The former Arizona governor wanted to be close when her candidate took the stage in the early hours of Wednesday morning in New York City. In fact, she was heading there from the VIP area when she passed out.

Turns out she had pneumonia. And Brewer, now back in Arizona and still on antibiotics, said she still hasn’t seen the full video of what she missed.

“It was really sad for me,’’ Brewer told Capitol Media Services on Friday.

“I did work hard for him,’’ she continued. “I just kept pushing and pushing. And I didn’t get to see him do his victory speech.’’

Brewer has been one of Trump’s key surrogates, appearing on national talk shows to explain his positions and defend him when there was negative news. It was Brewer, for example, who said that Trump was being “waterboarded’’ by women who had come forward to accuse him of sexual assault or harassment.

And Brewer wanted to be with Trump when the votes were counted.

“It’s a shame,’’ she said. “I went all that way and I was so excited.’’

The former governor also said it was sweet that she predicted what others could or would not.

“I had that gut feeling in me for days,’’ Brewer said. “It was so good to beat the pundits and the pollster and the media, you know?’’

But the moment of victory occurred without her.

“I got down there (to the main floor) and I kept getting warmer and warmer,’’ Brewer recalled.
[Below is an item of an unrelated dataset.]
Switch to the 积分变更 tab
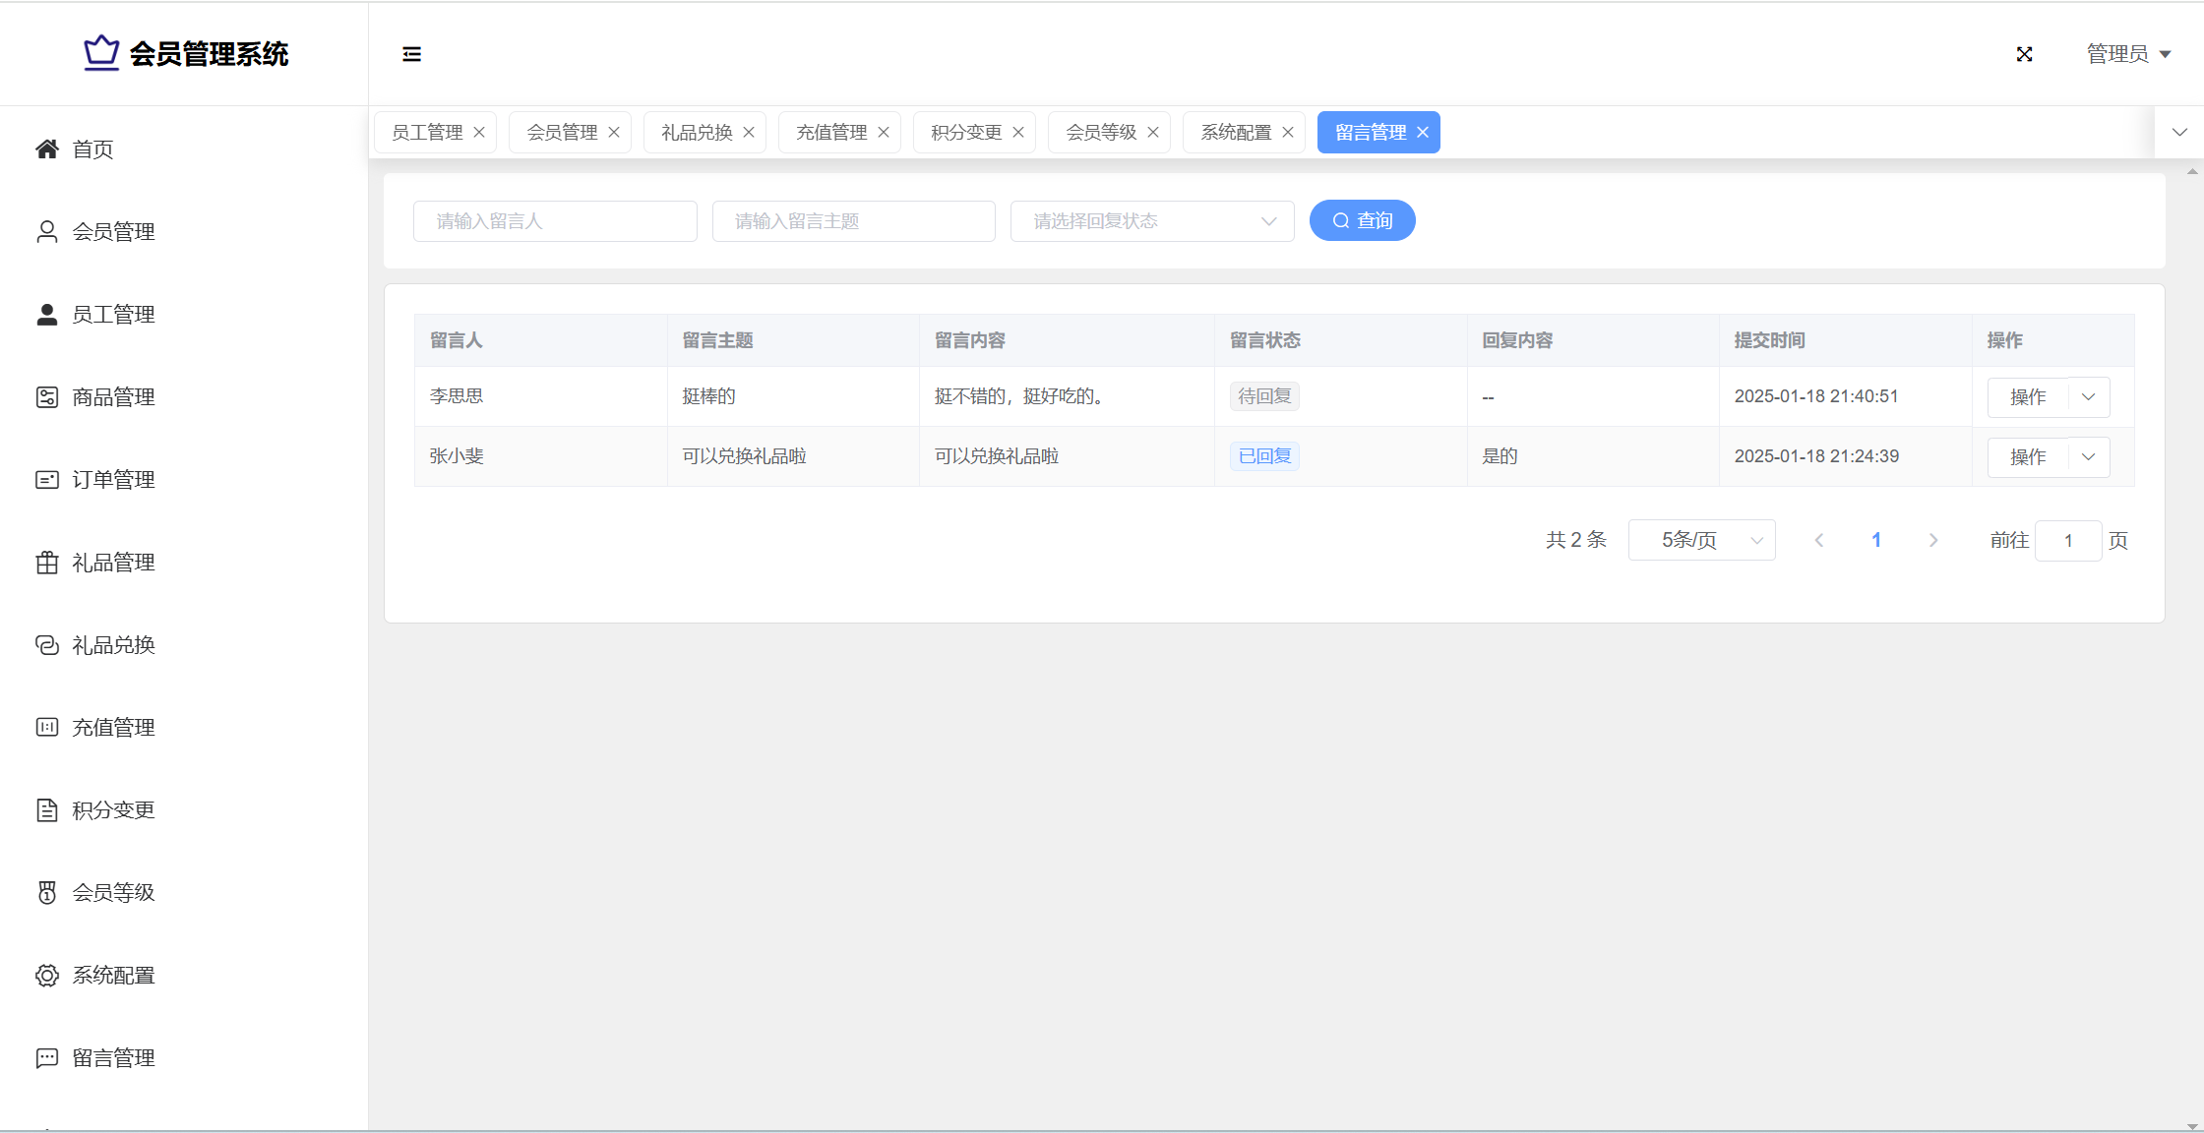(966, 133)
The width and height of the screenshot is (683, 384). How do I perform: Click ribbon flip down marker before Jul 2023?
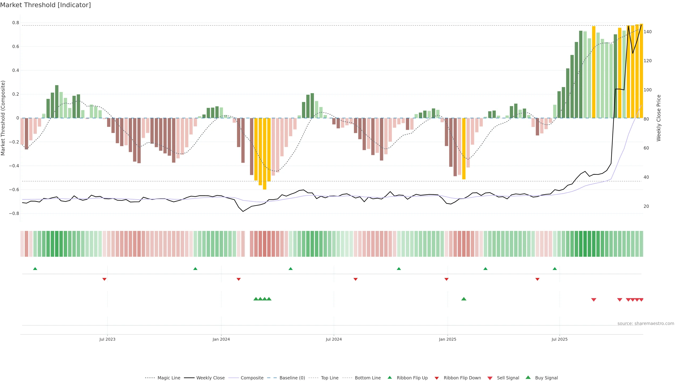104,279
The next thing you knew I was on the floor.’’

Some of what happened she reconstructed later with the help of her son, Michael, who was with her at the Hilton.

“I don’t remember falling, I don’t remember going to the ground, I don’t remember them getting me up,’’ she said of those in the crowd.

“But I remember them dragging me out of there, mad and upset,’’ she continued, “Of course I was upset.’’

That led to the ambulance ride to New York Presbyterian Cornell Medical Center. Brewer said she figured she’d at least get to watch in real time what she could not be there to witness in person.

It was not to be.

She said hospital personnel did turn on the TV in the room.

“But they were bringing equipment in and poking me and doing (CT) scans,’’ she said. “I couldn’t see it.’’

Brewer said she did watch some clips when she got back home to Glendale.

But she is counting on seeing the entire event, beginning to end, on her computer.

“When I get a minute and am feeling really good I’ll turn it back on,’’ she said.